Rappel : Depuis la rentrée, trois lycées professionnels de l’académie de Créteil ont mis en place l’attribution d’une cagnotte collective pour les élèves en fonction de leur assiduité en cours.
D’abord une mise au point : il n’est pas une seule seconde question de payer les élèves pour qu’ils aillent en cours ! L’école est une chance et chacun doit en avoir conscience.
Mais, dans le même temps, il n’est pas acceptable que l’absentéisme touche en moyenne 20% des élèves de lycées professionnels.

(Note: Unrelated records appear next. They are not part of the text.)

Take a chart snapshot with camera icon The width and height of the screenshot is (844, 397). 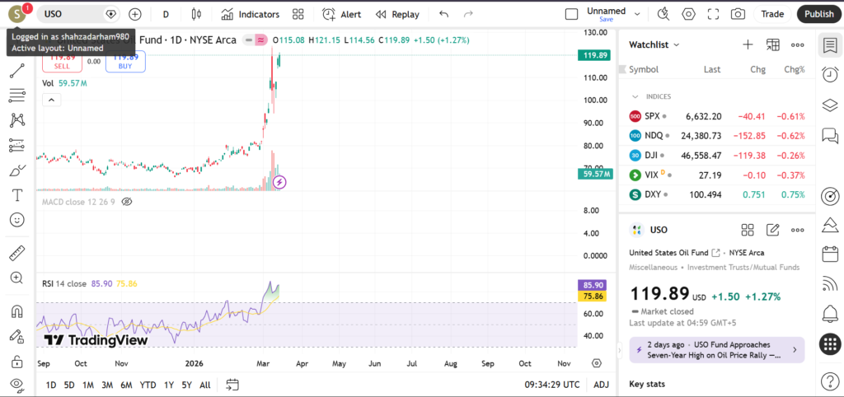[x=738, y=14]
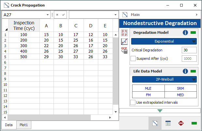Click the Critical Degradation value field
Screen dimensions: 202x131
189,50
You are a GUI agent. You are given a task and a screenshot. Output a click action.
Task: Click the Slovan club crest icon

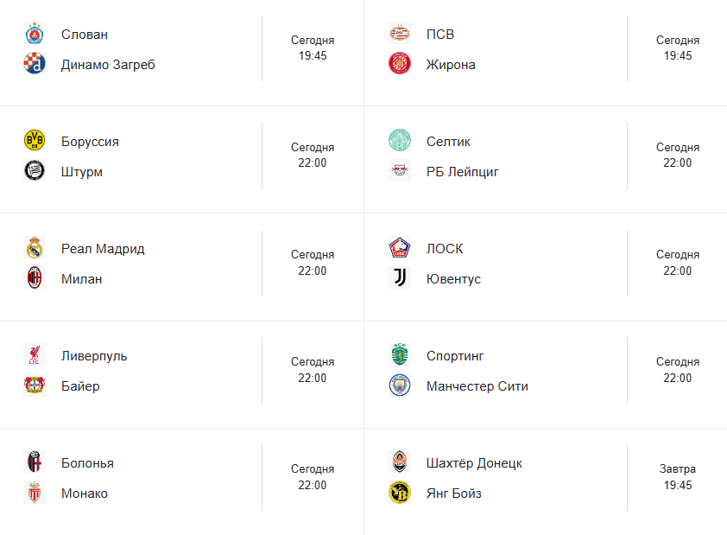pyautogui.click(x=34, y=34)
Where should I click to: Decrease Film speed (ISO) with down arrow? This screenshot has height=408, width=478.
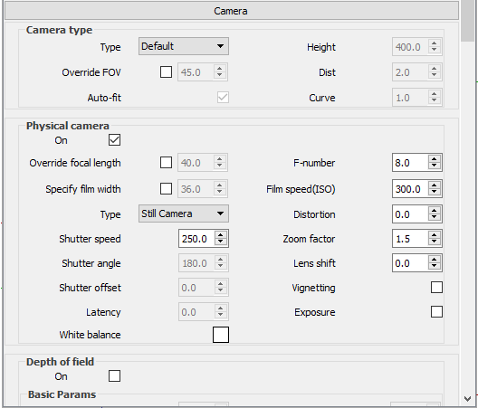coord(435,193)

C’est l’un des facteurs qui explique que nous avons 100 000 « décrocheurs » par an qui quittent l’école sans diplôme.
Ce problème de l’absentéisme n’est pas nouveau ! Depuis de nombreuses années, les gouvernements tentent d’y trouver un remède et invitent les établissements scolaires à mettre en place différentes initiatives : cela va des remises de prix à la suspension des allocations familiales en passant par l’alerte des parents par mail ou SMS. Nous avons aussi créé 5000 postes de médiateurs de réussite scolaire, répartis dans les 100 lycées où l’absentéisme est le plus fort.

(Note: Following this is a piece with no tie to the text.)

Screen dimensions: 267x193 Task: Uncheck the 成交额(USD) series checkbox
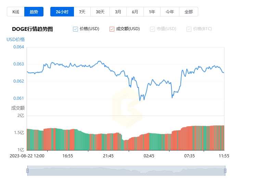pos(112,29)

Cette initiative du rectorat de Créteil s’inscrit dans cette logique et peut mériter d’être expérimentée. Le mécanisme repose sur la motivation collective : les élèves doivent tous être présents en cours et bien se comporter pour bénéficier du financement et ils doivent ensuite construire ensemble un projet. C’est plutôt positif en terme de cohésion et de responsabilisation. Cet argent n’est en aucun cas un salaire, il financera un projet éducatif défini avec les élèves : il pourra permettre, par exemple, de réaliser un voyage scolaire ou de financer l’achat de matériel informatique. Si l’idée est de dire la réalisation de vos projets passe par le travail, le sérieux et l’investissement professionnel, alors cela est en ligne avec nos convictions profondes.
Il faudra évidemment évaluer ce dispositif et voir si c’est concluant en terme de lutte contre l’absentéisme. Ce dispositif sera à l’essai pendant 1 an et pourra être étendu à 30 établissements en 2010.